Acaba de cumplirse un año desde que la pandemia por coronavirus se instaló en nuestras vidas y desde entonces no somos los mismos. Hemos tenido que aprender muchas cosas a marchas forzadas y para todos ha sido la primera vez de muchas cosas. Si algo nos ha enseñado esta crisis sanitaria mundial es que solos podemos hacer cosas pero si lo hacemos acompañados nuestro poder se multiplica por mil. Necesitamos a otros y los demás también nos necesitan.
Pensemos en nuestro ciclo vital. Nacemos indefensos, pequeños seres que necesitamos un cuidado y atención constantes para sobrevivir. A medida que vamos creciendo ganamos en independencia y poco a poco nos convertimos en seres autónomos que podemos hacer la mayoría de las cosas por nosotros mismos, para llegar a la última etapa de la vida, en la que de nuevo necesitamos más la ayuda de otros.
Pero a lo largo de nuestra existencia, no siempre podemos hacer todo lo que queremos solos porque no siempre tenemos las herramientas y los recursos necesarios para hacerlo; por tanto pedir ayuda se convierte en una opción más que práctica; una alternativa que nos ahorrará mucha energía y tiempo; es puro sentido común.
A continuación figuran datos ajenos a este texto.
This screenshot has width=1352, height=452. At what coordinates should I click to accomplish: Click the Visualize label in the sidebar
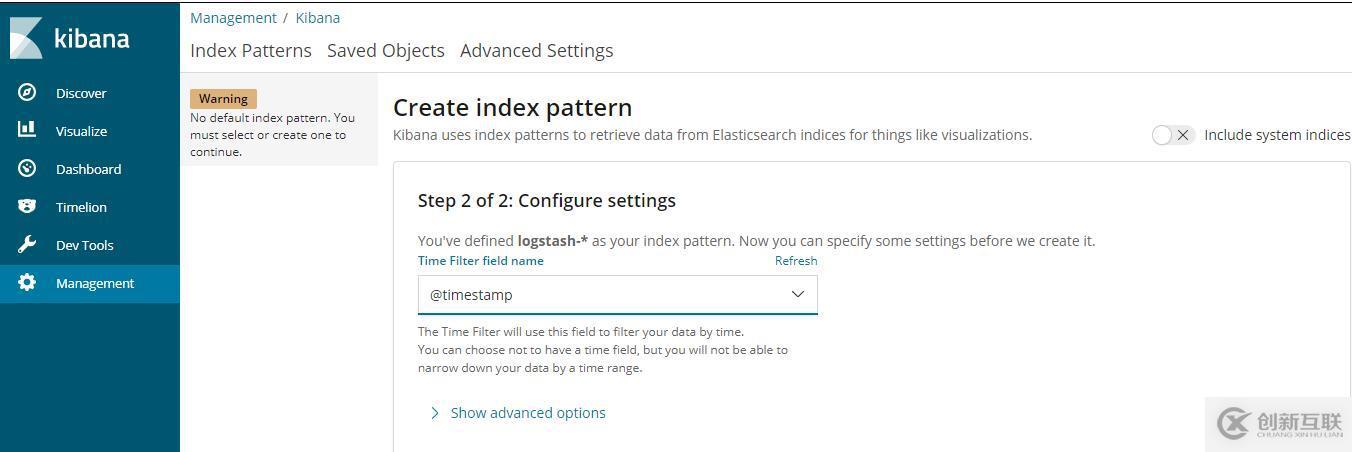coord(81,131)
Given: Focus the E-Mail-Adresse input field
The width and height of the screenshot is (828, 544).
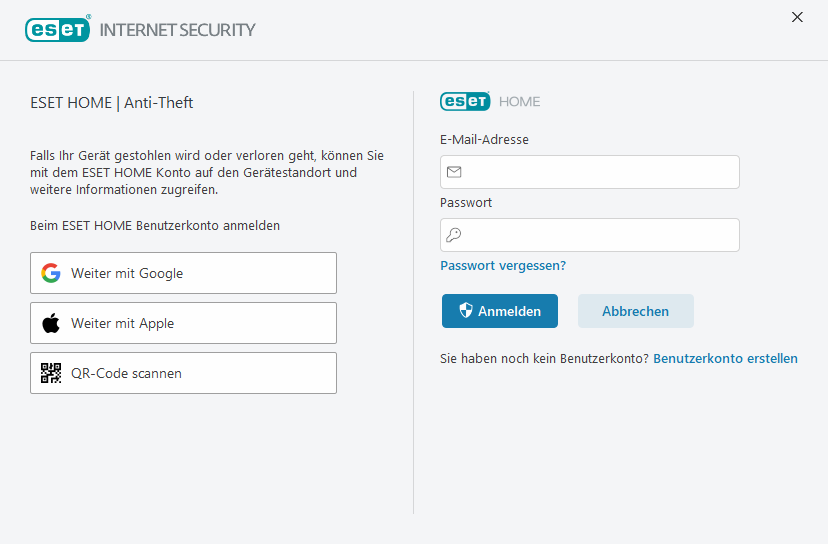Looking at the screenshot, I should click(x=600, y=172).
Entonces ¿por qué nos cuesta tanto pedir ayuda?
Quizá porque nos cuesta reconocer que dejar de hacer algo por nosotros mismos supone que no somos válidos, somos inútiles y pensamos que nos muestra débiles e incapaces ante los demás. Pensamientos, ideas y planteamiento que en algún momento hemos aprendido y que residen en el inconsciente. Así que agotamos todas las posibilidades, nos sobreesforzamos al máximo sin resultados antes de pedir esa ayuda que, en el fondo, sabemos que necesitamos.
Para afrontar el hecho de pedir ayuda de forma natural es fundamental nuestro pensamiento crítico, que es quien nos ayuda a analizar y valorar que en esta ocasión no tenemos los recursos suficientes para hacer frente a esta situación. Solo desde este plano consciente, nos alejamos de nuestros egos y nos despojamos de todas esas creencias heredadas, de todos los los prejuicios aprendidos y de hacer juicios propios y ajenos, elucubrando sobre qué pensarán de nosotros.
No pedir ayuda por miedo a parecer débiles o incapaces solo nos coloca en el lugar equivocado, ya que en el acto de pedir ayuda hay mucho de valentía, de confianza y, sobre todo de honestidad con uno mismo. Un acto que no tiene nada que ver con la autoexigencia ni con la superación personal, como nos han hecho creer. Un acto generoso que se aleja del orgullo mal entendido, esa arma de doble filo que nos hace tanto daño, a veces.
Es importante saber que la ayuda es un concepto bidireccional, que va en dos direcciones y que unas veces nos ayudan y otras somos nosotros los que ayudamos. Si nos sentimos reforzados, reconfortados y útiles cuando ayudamos a otros ¿porque no pensar a que a los demás les pasa lo mismo?